A student of the University of Huddersfield told us that theirs is the first year in which a module on FGM has been included in the course.
HG: The Health Authority is closing my clinic at the Central Middlesex Hospital next week to save money. AKK: Deplorable! CM: We are petitioning against this.
CM: The St. Thomas's clinic sees self-referred women from all over the UK and even from abroad. I average two to three reversals weekly, carried out under local anaesthesia. I pass on my own knowledge of clinic administration and my skills to others whenever possible, but with due consideration for the sensitivities of women who are averse to having strangers in a consultation. AKK: There are now 13 such clinics in the UK, the most recent to have opened being in Acton.
HG: No objection is raised when FGM has to be reversed urgently during labour, since this is what would be done in the home country. A problem for Sudanese women is that they will wish to be re-sutured after delivery, and it has to be explained to them that this is illegal here. It is interesting that although FGM has been illegal in the Sudan for 50 years it is nonetheless universal, and all the women are re-sutured after a birth. AKK: When this is discussed during pregnancy it is important to mention the legal issues, to include the child-protection aspect, and to explain the anatomical change of which the woman will later be aware, using diagrams. The longer the talk time, the better the chance of changing attitudes. Health visitors should be put in the picture, particularly if the baby is a girl.

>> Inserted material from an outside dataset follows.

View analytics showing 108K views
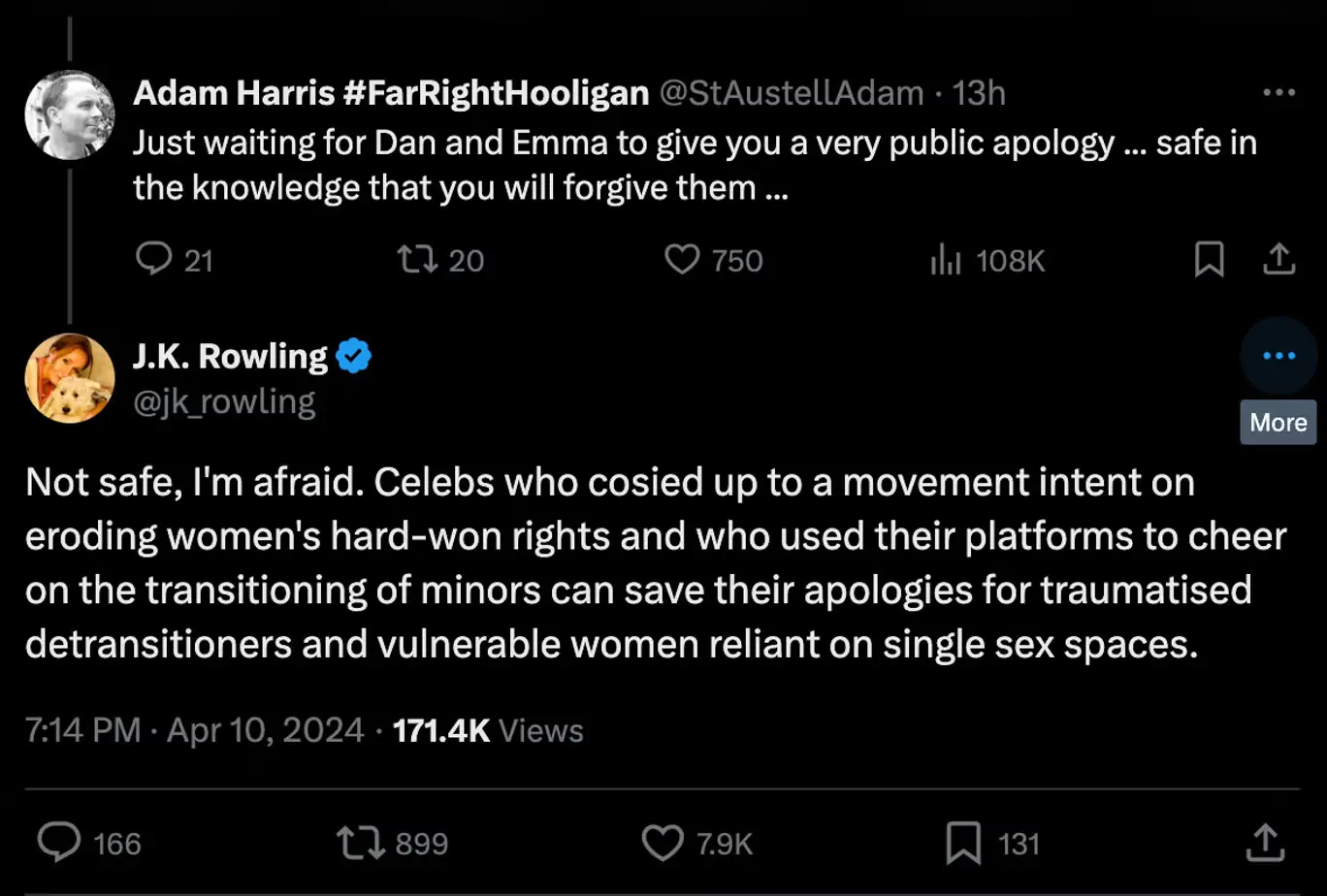1327x896 pixels. (x=940, y=260)
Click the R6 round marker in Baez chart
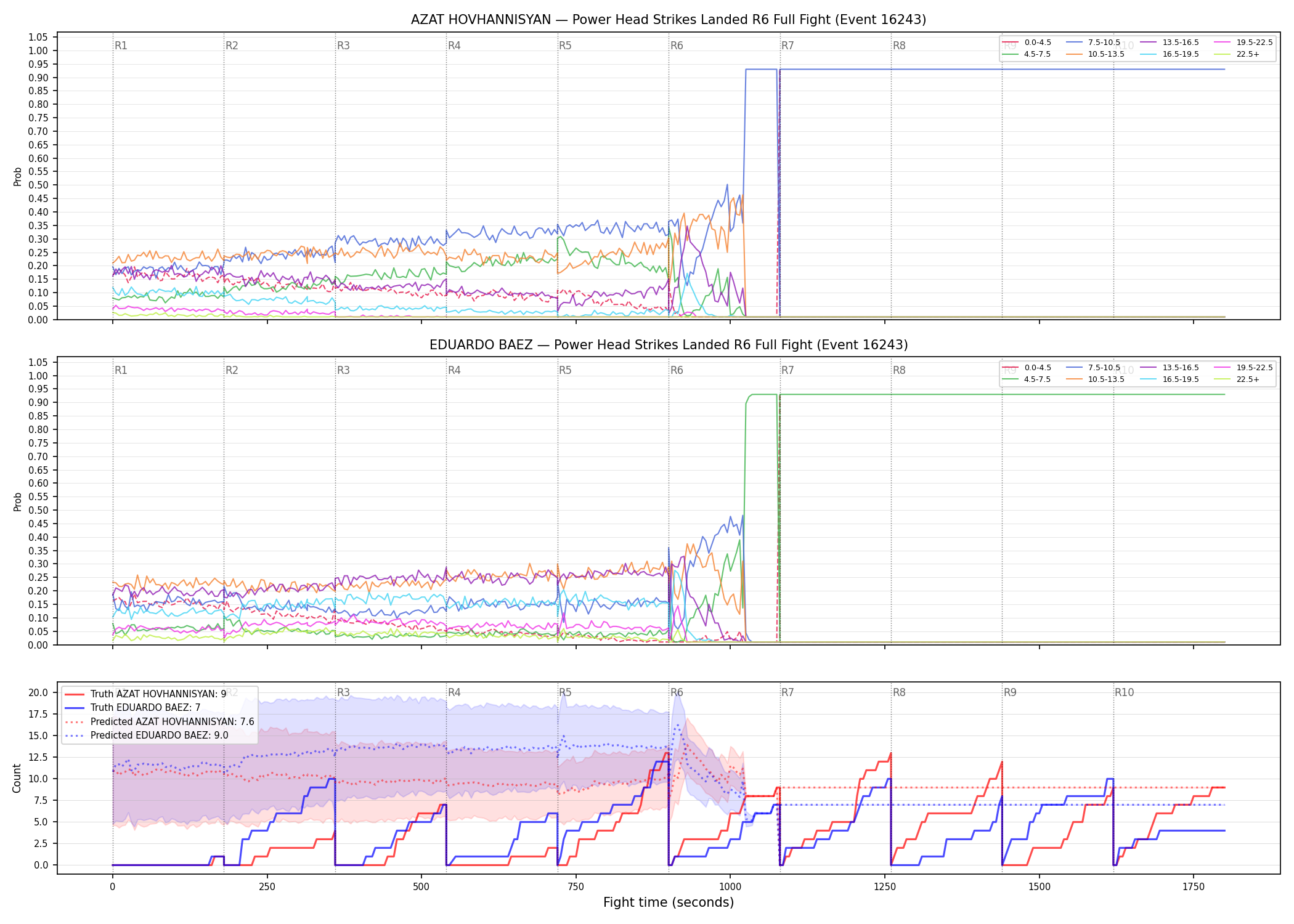The image size is (1294, 924). tap(677, 370)

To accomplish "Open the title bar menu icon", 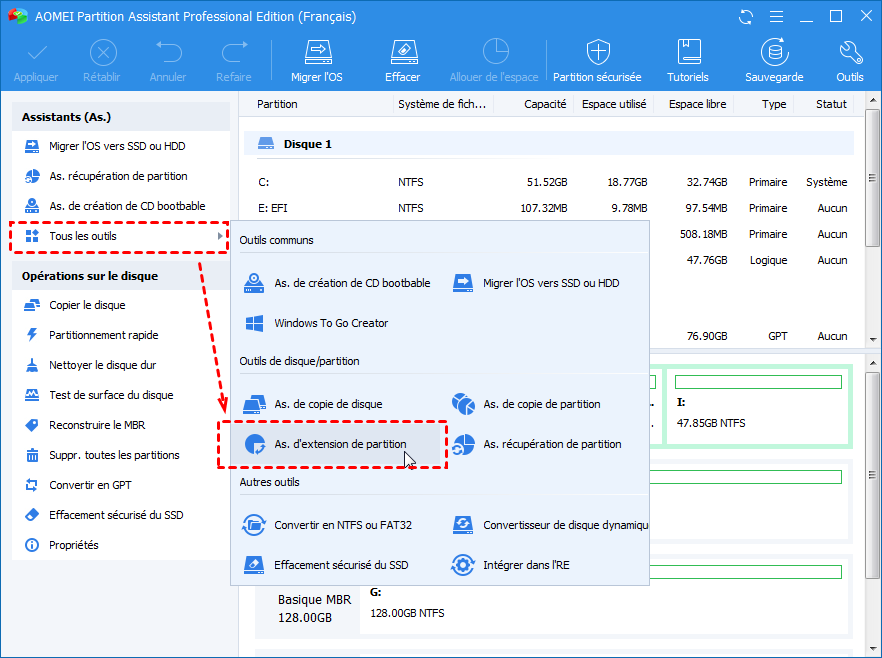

The chair: You are clearly winning the political argument, and have gained the confidence of your clients, but how does a NGO like FORWARD get its funding? AKK: The Department of Health provides core funding which pays our rent and covers the salary of the administration and of the finance officer; the Lottery Fund and other charities provide the rest of our income, but funding remains a problem. CM: As long as proper applications are made the NHS pays for surgical procedures in our clinic through the department of gynaecology.
CM: When you return to your places of work please convey as much as possible of the information you have received here to your colleagues. Awareness is the key.